『色の三要素』解説!色相・明度・彩度の違いとテスト対策まとめ

中学美術で学習する色の三要素とは、色を整理するときに使う、色相明度彩度の3つの性質のことだよ。

この3つは、色の三属性と呼ばれることもあるよ。「三要素」と「三属性」は、どちらも色相・明度・彩度を指して使われることが多いんだ。ただし、テストでは学校の教科書やプリントで使われている表記を優先して覚えよう。

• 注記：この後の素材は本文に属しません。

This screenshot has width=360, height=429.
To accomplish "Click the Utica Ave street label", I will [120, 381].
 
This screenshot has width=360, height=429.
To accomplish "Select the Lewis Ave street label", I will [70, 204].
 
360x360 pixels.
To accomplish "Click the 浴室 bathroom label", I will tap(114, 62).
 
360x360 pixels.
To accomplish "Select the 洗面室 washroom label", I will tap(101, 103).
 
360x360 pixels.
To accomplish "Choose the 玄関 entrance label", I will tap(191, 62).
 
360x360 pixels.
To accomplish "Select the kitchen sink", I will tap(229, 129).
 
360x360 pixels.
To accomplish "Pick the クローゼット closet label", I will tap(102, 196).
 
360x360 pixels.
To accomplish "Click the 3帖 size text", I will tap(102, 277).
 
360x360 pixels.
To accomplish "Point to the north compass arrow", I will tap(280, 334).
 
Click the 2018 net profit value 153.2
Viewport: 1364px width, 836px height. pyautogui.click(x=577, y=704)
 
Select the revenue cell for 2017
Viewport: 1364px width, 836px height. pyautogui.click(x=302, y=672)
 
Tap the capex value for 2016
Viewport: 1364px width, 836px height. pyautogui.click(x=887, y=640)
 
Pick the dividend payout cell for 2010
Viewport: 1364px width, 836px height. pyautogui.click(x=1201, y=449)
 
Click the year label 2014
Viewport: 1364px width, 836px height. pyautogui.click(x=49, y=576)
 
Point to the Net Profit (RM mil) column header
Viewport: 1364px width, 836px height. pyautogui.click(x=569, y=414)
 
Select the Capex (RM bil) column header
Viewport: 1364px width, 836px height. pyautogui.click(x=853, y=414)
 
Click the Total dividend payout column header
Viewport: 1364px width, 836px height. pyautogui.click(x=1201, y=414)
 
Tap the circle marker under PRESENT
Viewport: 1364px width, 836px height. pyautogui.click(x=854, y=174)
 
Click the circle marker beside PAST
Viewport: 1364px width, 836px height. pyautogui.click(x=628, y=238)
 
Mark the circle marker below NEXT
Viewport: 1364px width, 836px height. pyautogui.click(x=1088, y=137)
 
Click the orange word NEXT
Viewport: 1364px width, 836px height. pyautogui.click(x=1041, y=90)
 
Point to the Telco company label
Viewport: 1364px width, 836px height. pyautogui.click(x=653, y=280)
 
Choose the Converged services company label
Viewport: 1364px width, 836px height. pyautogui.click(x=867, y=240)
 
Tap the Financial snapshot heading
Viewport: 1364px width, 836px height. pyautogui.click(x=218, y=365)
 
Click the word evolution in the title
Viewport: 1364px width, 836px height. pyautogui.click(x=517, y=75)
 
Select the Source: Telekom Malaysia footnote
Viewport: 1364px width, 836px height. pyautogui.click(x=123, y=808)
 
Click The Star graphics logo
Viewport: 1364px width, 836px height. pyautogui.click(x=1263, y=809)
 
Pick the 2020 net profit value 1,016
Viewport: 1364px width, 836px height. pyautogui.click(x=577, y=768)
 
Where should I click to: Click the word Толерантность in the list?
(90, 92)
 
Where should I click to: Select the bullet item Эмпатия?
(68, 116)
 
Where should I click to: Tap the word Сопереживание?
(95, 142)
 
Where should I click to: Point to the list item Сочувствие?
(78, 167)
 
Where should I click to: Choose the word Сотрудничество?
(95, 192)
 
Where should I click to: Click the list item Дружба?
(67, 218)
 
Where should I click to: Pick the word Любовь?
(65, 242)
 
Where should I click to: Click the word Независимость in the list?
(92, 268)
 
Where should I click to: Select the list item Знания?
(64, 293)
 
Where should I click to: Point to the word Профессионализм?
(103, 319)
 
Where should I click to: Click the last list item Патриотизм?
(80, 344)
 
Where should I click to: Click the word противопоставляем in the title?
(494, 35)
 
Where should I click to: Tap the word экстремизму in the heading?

同じ「青」でも、明るい青、暗い青、鮮やかな青、くすんだ青など、いろいろな青があるよね。色は、名前だけでなく、明るさや鮮やかさによっても印象が変わるんだ。

この記事では、色相・明度・彩度の意味と、有彩色・無彩色、さらに純色・明清色・暗清色・濁色について、中学生にもわかりやすく解説していくよ。

この記事で分かること

  • 色の三要素とは何か
  • 色相・明度・彩度の違い
  • 有彩色と無彩色の違い
  • 純色・明清色・暗清色・濁色の違い
  • 色の三要素が作品やデザインにどう関係するか

1. 色の三要素(三属性)とは

中学美術で学ぶ色の三要素である色相・明度・彩度の違いを、色の例とともに整理した図解。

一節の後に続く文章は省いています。